Por Perla De La Nuez – Analista de cuentas


La gestión del negocio ya no es solo lo que hacen las corporaciones, también cómo, con qué y con quiénes lo hacen.

¿Tienen los activos intangibles un espacio en los planes del negocio? ¿Qué lugar ocupan? ¿Forman parte del mindset de los altos mandos?

Tres preguntas que deben ser respondidas a conformidad con el propósito de las empresas, no solo por las exigencias de los nuevos tiempos y generaciones, sino por su inevitable participación en las estrategias corporativas para la obtención de resultados positivos que se reflejen en las cifras de la organización.

Ahora bien, para abordar con atino este planteamiento – que puede ser percibido a simple vista como preguntas repetidas, pero que en esencia definen los primeros pasos hacia la construcción de una buena reputación – es necesario regresar al Génesis.

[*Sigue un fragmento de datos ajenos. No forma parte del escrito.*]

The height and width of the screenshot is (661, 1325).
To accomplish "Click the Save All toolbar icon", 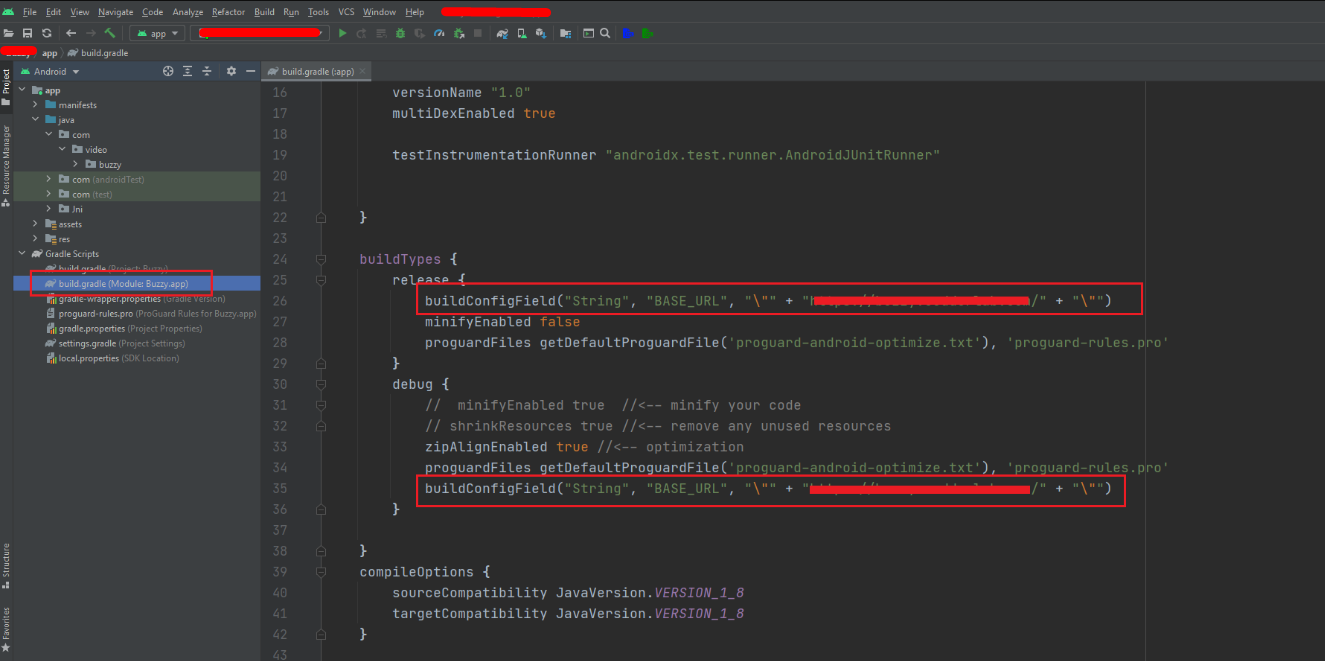I will click(27, 33).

Es bien sabido la imperante necesidad de introspección por la que debe filtrarse cualquier proceso reivindicativo, y el desafío de las compañías frente a un intangible del espesor de la Reputación, amerita un importante espacio de reflexión que permita pasearse por los inicios, por la simple idea: el porqué de la empresa.

Más allá de rescatar la razón por la que funcionan, el elemento clave es revisar si corresponde con la percepción que tienen sus audiencias frente a su relación con los productos o servicios.  Como explica el autor del Círculo Dorado, Simon Sinek, “La gente no compra lo que haces, sino porqué lo haces.”

Revisar las percepciones de los grupos de interés empieza por casa. Si bien es cierto que la tentación conduce hacia la medición del ambiente externo en primera instancia, que dicho sea de paso nunca está de más en la conservación del pulso comercial, las prioridades deben enmarcarse en el levantamiento de data interna que arroje luz sobre el pensamiento de quienes hacen vida en la empresa. Tan importante es que los colaboradores tengan un buen desempeño, como lo que piensan sobre el lugar para el que trabajan.

Una casa se soporta en la zapata, cual árbol de raíces fuertes ante las tempestades. Si quienes hacen posible el funcionamiento continuo de las organizaciones no se sienten identificados con el propósito de la empresa, por consiguiente, no entienden su misión, visión y no comparten valores, la buena reputación comienza a lesionarse desde adentro.

Una vez identificada la fractura en el esqueleto, es necesario generar acciones tangibles que garanticen el redireccionamiento del pensamiento en los colaboradores, y que sean estos, embajadores de la estrategia que acompañará el proceso de revisión en los entornos externos.

Entendiendo el valor de los activos intangibles en una realidad que se mueve tan rápido como las agujas del reloj, las empresas se encuentran frente a la obligatoriedad de la vanguardia. Ya no es si los altos mandos quieren, ahora es que deben. Deben sumarse a los cambios que demandan las sociedades, con ellas el contexto político y económico.

Sí, el problema sigue radicando a lo interno, pues según el Reputation Leader Study 2014 de Corporate Excellence, “solo el 20% de las empresas están preparadas para afrontar con éxito la nueva realidad de la Economía de la Reputación”. Sin duda, el grado de conciencia de los líderes sobre la importancia de sentar bases en las planificaciones estratégicas cuando de percepciones se trate, garantizará resultados favorables en las decisiones de compra e inversión, o incluso en la postulación de empleos de acuerdo con los intereses de las nuevas generaciones.

Cada vez más el peso de las valoraciones colectivas representa un reto relevante para las economías de los negocios. El poder en las experiencias de los consumidores con las marcas y cómo estos utilizan los diversos medios para replicarlas, representa un ruido social imposible de ignorar, más aún inevitable no considerar. El comportamiento de las compañías frente a sus audiencias ante temas significativos para las sociedades repercutirá directamente en las cifras de la empresa, así lo explica el Global RepTrak® 2014.

El pulso mediático del mercado empieza a tratar la incidencia de la Reputación en el entorno empresarial. A finales de septiembre se reunirán en un mismo escenario expertos en la materia bajo la denominada Cumbre de Reputación Corporativa LATAM 2022, donde se tratarán acápites sobre le valor de este intangible en las organizaciones.

El futuro reputacional de las compañias se construye con acciones que aseguren una buena realidad, y a su vez generen confianza en sus grupos de interés. La Reputación Corporativa ya tocó la puerta y exige un lugar en la mesa.